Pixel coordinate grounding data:
****
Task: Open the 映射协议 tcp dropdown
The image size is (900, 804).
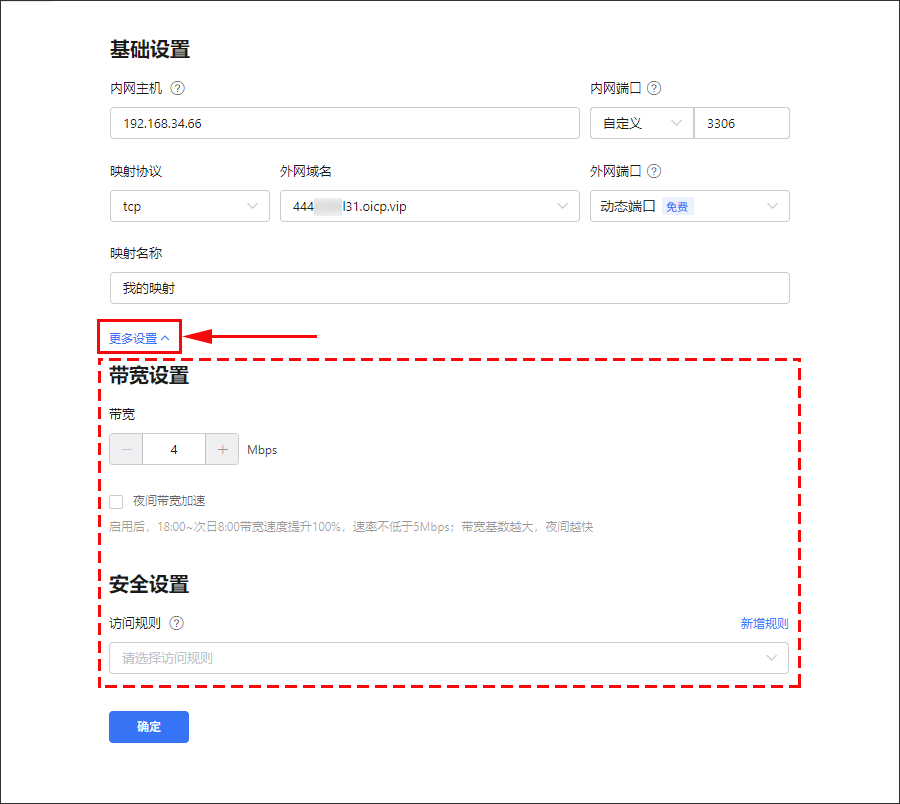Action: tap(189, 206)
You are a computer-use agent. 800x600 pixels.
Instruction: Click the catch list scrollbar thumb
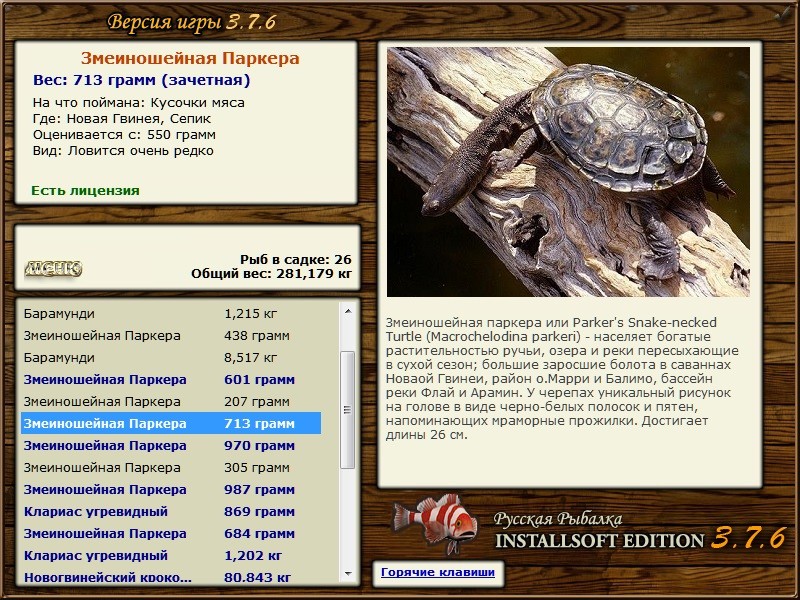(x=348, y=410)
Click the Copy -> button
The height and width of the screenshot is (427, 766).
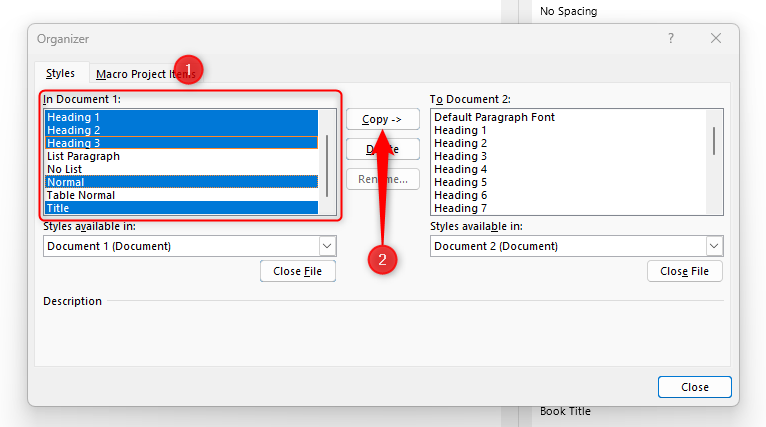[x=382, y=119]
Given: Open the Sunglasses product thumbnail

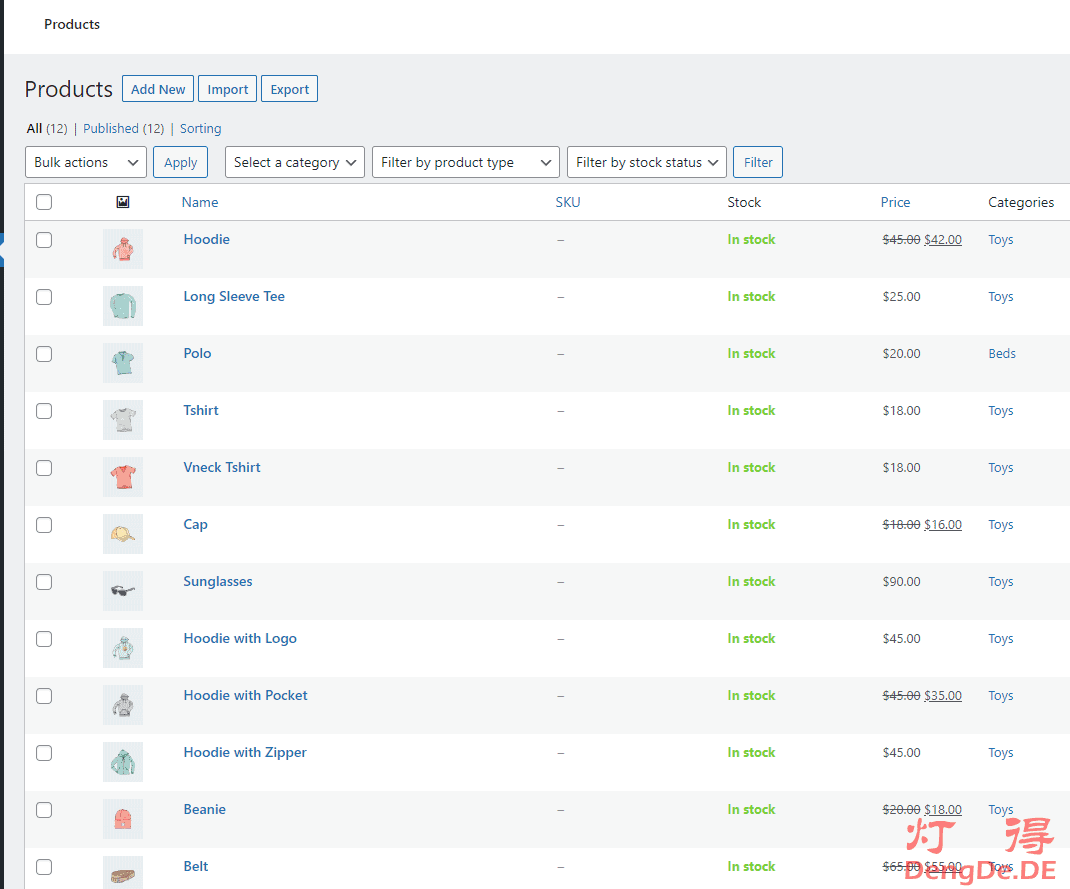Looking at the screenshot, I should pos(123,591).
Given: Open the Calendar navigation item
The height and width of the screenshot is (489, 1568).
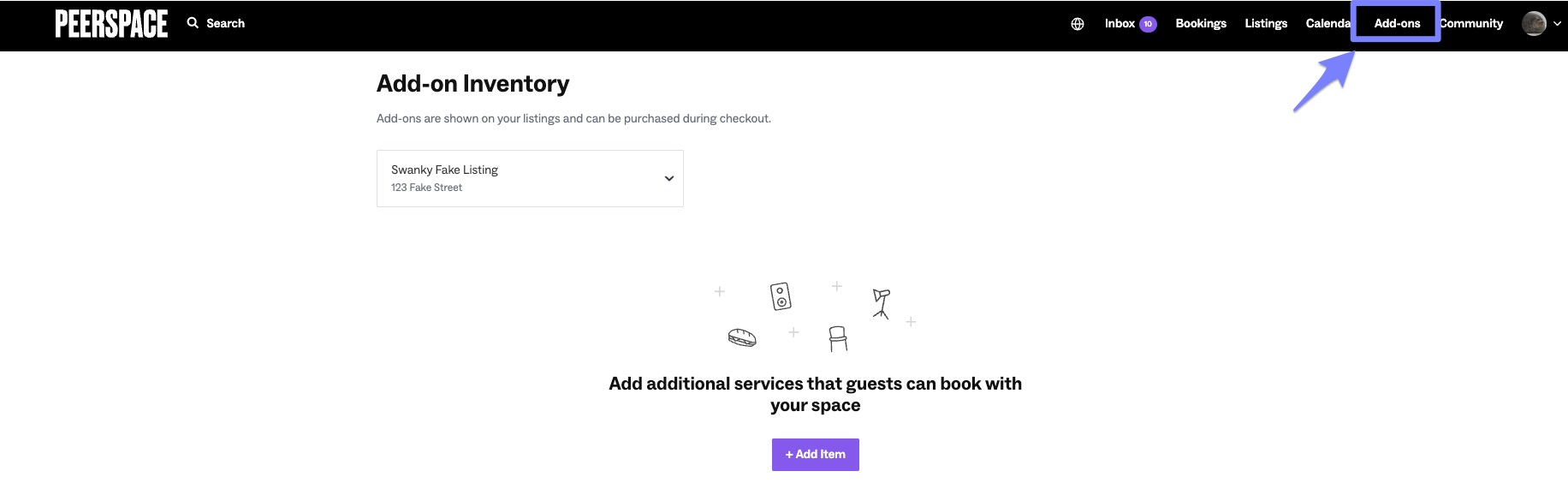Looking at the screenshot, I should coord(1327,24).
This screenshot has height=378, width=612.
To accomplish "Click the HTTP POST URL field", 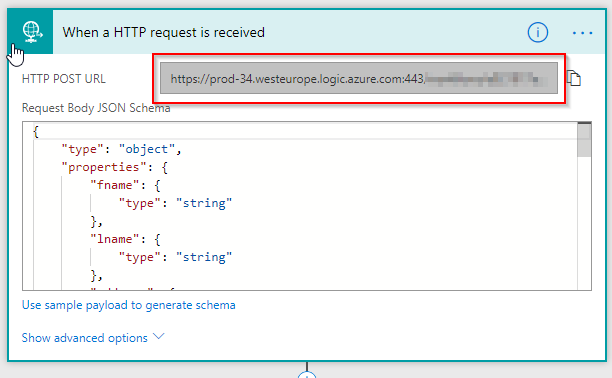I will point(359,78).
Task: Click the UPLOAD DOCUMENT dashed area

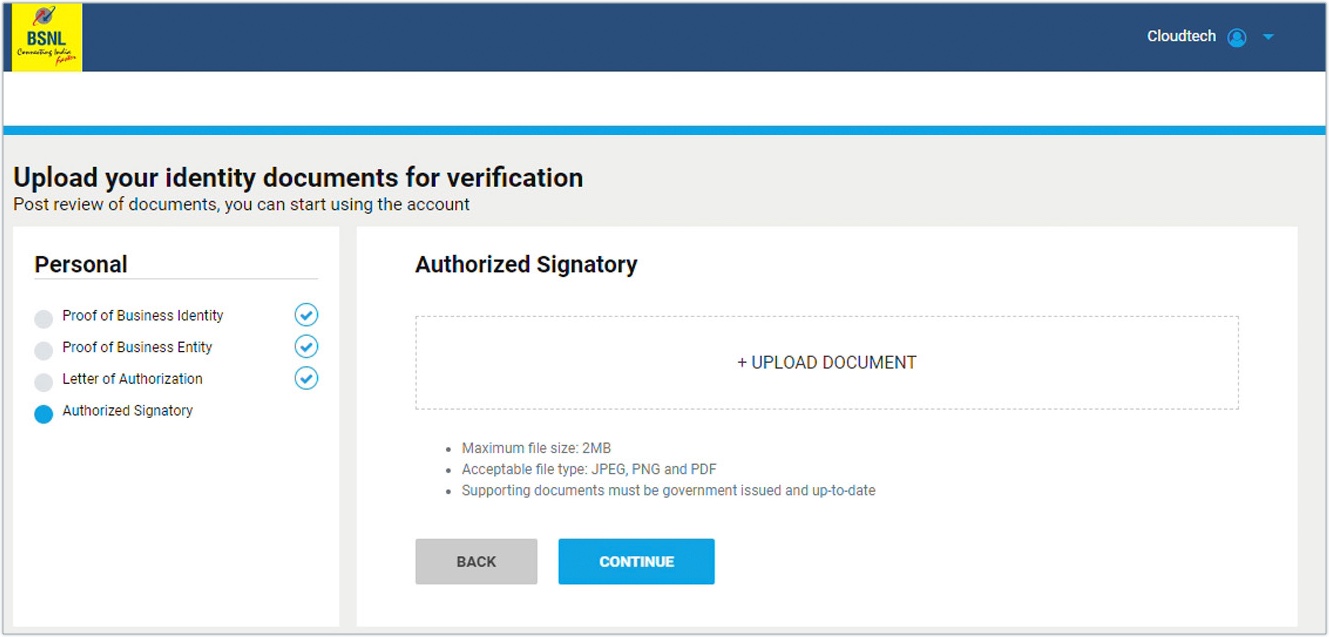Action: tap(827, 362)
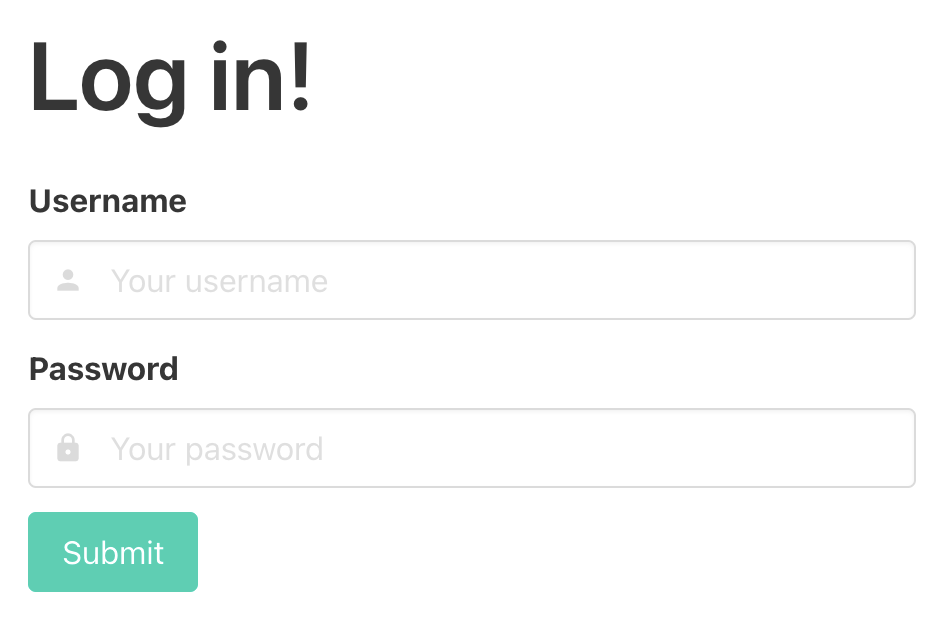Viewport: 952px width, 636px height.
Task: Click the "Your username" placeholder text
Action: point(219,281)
****
Copy the records above from the first line through the line containing "Click the Copy -> button", both included, and leave out any pictures.

Task: Open the 映射协议 tcp dropdown
The image size is (900, 804).
Action: tap(189, 206)
You are a computer-use agent. 800x600 pixels.
Instruction: Click the catch list scrollbar thumb
(x=348, y=410)
Click the Copy -> button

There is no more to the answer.